Beijing has one eye on Kyiv, the other on Taiwan.

James Woudhuysen

Topics Politics World

China’s response to Russia’s invasion of Ukraine has zigzagged all over the place. What explains this stance, and what implications does it have – especially for Taiwan?

On 23 February, the day Vladimir Putin announced that he would be sending troops into the disputed Donetsk and Luhansk regions of Ukraine, the Chinese Communist Party (CCP) used a regular foreign-ministry press conference to accuse Washington of ‘raising tensions’, ‘creating panic’ and ‘playing up the schedule of war’. The next day, when Putin announced a full-on invasion, China’s foreign-ministry spokesperson, Hua Chunying, attacked the US again. By pinning the blame for the conflict on Russia, the US was acting in an ‘irresponsible and immoral’ fashion, she said. When challenged by a journalist to admit that Putin’s actions amounted to an invasion of Ukraine, Hua brought up America’s wars in Iraq and Afghanistan: ‘Did you use the word “invasion” or some other word [then]?’

However, on the very next day, this combative approach was tempered. In what was seen as a win for the West, China abstained on a UN Security Council vote – along with India and the United Arab Emirates. China’s permanent representative to the UN, Zhang Jun, declared that ‘the sovereignty and territorial integrity of all states should be respected’.

By 1 March, when the war in Ukraine was in full swing, China’s foreign minister, Wang Yi, appeared to soften China’s stance still further. He used a phone conversation with his Ukrainian opposite number, Dmytro Kuleba, to express deep regrets about the conflict, adding that China was paying ‘extreme attention to the harm suffered by civilians’.

Neither of the CCP’s two contradictory stances towards the war can be taken at face value. Nor are they just the product of recent events. Since 2014, when protests in Kyiv’s Maidan Square led to the fall of the Kremlin-supported Viktor Yanukovych, the CCP has both attacked America for interfering in Ukraine and repeatedly offered rhetorical support for Ukrainian sovereignty, against the wishes of Moscow.

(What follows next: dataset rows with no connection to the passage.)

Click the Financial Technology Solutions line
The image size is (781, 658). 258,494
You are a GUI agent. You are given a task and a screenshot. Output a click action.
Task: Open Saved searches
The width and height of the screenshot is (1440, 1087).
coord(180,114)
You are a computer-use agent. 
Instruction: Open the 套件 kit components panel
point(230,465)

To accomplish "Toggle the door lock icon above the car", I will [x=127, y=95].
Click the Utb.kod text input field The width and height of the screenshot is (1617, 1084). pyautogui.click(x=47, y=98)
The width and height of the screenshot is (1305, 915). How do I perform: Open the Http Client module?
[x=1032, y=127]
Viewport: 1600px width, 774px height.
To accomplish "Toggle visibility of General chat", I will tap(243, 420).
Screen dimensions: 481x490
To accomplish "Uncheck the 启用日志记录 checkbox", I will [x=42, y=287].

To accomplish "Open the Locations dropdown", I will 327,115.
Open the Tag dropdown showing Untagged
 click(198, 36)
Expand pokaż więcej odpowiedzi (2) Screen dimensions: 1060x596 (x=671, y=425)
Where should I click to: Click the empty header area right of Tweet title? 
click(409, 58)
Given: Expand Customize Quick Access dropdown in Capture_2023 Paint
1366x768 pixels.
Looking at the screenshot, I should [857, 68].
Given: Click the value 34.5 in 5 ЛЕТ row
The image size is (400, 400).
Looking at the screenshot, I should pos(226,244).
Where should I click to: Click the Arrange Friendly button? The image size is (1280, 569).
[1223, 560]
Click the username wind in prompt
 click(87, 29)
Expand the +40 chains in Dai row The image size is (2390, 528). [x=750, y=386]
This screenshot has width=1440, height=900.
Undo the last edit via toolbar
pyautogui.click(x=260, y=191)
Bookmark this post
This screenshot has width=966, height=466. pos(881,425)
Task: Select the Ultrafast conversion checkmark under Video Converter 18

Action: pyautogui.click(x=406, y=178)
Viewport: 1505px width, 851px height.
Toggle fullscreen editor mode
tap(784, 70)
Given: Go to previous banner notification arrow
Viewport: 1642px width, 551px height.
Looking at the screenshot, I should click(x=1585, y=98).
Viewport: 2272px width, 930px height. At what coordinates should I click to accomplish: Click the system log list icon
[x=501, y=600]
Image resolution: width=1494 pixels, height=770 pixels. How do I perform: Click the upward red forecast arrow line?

Indeed, by 2018 it had become obvious that the CCP was a diplomatic Janus on Ukraine. Its policy evinced a desire to rebut America’s proclivity for foreign adventures, especially in the South and East China Seas. At the same time, Beijing wanted to distance itself from Russia’s encouragement of separatist violence in the Donbas. With Taiwan, Xinjiang and Tibet on its mind, the CCP had little choice about that. As academic Peter Braga wrote in 2018, Beijing’s ‘strategic ambiguity’ on Ukraine was designed to stabilise China’s Russian and Ukrainian trade interests abroad, while addressing the CCP’s concerns about territorial security at home.

In the four years since, much has changed. Fighting in the Donbas has intensified. The CCP has taken over Hong Kong, made daily displays of its growing air power around Taiwan, and has continued building island outposts in the South China Sea. Warships from America, Britain, France and even Germany have taken more and more trouble to get to know China’s coasts. And earlier this year, Japan’s new prime minister, Fumio Kishida, held talks with Australia to underline Japan’s newfound commitment to defending Taiwan.

Sino-Russian relations have deepened, too. Just last month, Beijing and Moscow announced a new, wide-ranging alliance. Beijing and Moscow issued a joint condemnation of Aukus, the nuclear submarine pact between Washington, London and Canberra. Likewise, both powers called for an end to the enlargement of NATO.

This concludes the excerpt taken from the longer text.